_ACTIVITY_
Out of the data below, copy every line with the string "will".

====== DATA SHOWN ======

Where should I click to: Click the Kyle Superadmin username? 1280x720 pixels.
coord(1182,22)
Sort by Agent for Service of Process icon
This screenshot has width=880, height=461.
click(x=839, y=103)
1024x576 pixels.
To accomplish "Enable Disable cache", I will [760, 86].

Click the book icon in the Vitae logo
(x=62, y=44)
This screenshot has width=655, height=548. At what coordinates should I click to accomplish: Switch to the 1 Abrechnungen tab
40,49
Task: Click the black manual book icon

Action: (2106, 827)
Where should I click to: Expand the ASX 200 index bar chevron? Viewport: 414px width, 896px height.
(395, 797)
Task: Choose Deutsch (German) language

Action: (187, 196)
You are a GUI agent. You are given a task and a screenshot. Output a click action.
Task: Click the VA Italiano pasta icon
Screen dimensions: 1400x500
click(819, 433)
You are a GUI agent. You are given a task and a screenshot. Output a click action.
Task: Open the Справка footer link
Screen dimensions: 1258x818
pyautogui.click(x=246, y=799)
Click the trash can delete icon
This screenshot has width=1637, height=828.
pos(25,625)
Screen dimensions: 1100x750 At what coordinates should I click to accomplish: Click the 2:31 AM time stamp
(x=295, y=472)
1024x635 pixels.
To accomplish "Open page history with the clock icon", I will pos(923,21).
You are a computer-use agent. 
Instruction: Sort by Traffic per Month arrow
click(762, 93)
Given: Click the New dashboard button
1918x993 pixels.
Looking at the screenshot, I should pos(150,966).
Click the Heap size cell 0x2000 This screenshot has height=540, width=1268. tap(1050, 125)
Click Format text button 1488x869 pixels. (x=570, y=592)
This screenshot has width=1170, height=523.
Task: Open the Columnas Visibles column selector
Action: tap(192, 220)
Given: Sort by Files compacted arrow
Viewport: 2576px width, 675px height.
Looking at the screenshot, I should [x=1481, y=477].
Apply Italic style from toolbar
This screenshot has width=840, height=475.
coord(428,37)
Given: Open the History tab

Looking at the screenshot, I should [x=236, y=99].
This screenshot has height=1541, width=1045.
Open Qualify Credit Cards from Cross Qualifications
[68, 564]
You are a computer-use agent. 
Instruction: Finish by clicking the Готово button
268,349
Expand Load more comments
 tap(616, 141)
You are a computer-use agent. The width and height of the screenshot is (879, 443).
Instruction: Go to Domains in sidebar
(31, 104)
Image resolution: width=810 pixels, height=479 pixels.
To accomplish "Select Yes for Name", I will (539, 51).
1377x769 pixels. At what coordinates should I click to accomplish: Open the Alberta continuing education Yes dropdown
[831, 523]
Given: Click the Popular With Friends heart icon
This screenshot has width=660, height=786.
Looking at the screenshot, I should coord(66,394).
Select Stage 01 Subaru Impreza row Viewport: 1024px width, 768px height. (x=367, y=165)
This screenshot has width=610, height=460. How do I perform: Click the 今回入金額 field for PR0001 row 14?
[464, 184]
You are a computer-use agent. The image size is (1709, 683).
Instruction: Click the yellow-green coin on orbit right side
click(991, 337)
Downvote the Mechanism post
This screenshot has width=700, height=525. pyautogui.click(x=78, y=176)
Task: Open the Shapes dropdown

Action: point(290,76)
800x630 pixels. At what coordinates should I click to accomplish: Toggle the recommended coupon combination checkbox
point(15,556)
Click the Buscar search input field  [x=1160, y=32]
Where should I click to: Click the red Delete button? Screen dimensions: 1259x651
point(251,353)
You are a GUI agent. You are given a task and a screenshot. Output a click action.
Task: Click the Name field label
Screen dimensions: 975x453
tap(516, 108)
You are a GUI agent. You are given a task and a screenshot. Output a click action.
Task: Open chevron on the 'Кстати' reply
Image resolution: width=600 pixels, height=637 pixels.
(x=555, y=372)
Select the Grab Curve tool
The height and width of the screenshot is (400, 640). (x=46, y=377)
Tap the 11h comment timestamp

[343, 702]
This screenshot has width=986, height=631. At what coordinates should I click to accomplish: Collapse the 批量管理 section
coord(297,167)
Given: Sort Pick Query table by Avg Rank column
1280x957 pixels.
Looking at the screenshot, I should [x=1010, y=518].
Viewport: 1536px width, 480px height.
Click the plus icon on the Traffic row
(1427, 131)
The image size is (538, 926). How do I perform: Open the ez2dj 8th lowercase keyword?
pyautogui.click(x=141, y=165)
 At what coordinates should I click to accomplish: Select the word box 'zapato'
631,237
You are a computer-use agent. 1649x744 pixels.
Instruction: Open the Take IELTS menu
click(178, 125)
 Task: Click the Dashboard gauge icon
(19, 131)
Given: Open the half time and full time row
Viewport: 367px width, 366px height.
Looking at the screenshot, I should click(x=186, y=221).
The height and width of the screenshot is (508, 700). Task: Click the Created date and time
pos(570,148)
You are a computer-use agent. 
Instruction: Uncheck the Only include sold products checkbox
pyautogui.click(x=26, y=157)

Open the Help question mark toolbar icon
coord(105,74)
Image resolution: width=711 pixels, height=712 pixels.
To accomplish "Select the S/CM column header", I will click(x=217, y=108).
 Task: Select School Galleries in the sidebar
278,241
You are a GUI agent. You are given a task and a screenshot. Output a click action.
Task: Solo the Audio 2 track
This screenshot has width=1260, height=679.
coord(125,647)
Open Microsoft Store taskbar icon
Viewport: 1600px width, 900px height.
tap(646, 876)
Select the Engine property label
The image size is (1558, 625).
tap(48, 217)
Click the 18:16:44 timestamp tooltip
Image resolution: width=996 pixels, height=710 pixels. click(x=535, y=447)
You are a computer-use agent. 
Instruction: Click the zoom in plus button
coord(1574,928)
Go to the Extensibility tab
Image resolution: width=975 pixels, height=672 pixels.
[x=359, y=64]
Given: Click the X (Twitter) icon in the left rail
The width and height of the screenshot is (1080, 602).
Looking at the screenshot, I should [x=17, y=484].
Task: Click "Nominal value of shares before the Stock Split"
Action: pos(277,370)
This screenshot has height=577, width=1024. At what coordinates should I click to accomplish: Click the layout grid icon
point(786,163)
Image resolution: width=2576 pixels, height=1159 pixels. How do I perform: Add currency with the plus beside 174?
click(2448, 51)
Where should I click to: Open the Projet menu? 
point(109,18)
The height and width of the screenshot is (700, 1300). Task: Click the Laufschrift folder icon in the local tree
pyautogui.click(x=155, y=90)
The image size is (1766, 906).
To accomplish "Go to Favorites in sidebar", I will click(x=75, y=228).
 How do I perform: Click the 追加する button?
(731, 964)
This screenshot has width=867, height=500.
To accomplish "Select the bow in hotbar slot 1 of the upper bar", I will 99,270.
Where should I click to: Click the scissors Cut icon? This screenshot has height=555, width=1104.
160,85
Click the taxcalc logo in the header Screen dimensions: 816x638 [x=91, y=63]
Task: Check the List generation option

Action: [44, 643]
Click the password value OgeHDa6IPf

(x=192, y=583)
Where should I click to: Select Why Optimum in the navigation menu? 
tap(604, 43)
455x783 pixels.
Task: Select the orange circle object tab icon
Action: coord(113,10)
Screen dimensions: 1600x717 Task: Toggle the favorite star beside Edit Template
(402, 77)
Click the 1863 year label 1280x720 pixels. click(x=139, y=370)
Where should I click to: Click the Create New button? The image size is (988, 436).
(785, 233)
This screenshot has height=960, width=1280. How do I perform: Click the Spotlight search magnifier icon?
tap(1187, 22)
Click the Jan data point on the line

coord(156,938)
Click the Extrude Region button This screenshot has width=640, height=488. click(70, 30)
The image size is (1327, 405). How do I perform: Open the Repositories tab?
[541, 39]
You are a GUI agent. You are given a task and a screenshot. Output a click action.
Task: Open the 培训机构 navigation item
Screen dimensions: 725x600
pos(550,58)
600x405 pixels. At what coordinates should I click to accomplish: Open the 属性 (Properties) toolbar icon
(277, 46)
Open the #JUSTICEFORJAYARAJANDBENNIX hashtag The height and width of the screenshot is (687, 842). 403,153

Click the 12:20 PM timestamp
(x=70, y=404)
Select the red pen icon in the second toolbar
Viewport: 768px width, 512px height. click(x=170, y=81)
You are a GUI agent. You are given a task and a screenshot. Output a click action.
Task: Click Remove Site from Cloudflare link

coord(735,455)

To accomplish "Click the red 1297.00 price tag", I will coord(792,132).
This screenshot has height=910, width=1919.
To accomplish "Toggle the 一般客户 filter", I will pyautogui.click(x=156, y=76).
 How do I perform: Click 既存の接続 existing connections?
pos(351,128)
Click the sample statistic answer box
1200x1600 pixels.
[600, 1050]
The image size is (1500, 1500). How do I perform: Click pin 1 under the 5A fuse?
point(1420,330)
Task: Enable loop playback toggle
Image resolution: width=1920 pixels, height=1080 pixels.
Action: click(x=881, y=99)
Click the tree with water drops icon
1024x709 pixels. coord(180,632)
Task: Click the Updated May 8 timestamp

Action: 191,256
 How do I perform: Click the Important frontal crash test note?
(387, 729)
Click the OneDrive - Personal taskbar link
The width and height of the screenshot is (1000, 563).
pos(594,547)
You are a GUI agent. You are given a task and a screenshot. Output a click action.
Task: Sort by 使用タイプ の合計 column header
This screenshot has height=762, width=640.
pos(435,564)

======

_EXERCISE SOLUTION_
To accomplish "Enable Disable cache", I will [760, 86].
To accomplish "Open page history with the clock icon", I will pos(923,21).
To accomplish "Select Yes for Name", I will (539, 51).
To accomplish "Select the S/CM column header", I will click(x=217, y=108).
To accomplish "Go to Favorites in sidebar", I will click(x=75, y=228).
To accomplish "Select the bow in hotbar slot 1 of the upper bar", I will 99,270.
To accomplish "Click the red 1297.00 price tag", I will coord(792,132).
To accomplish "Toggle the 一般客户 filter", I will pyautogui.click(x=156, y=76).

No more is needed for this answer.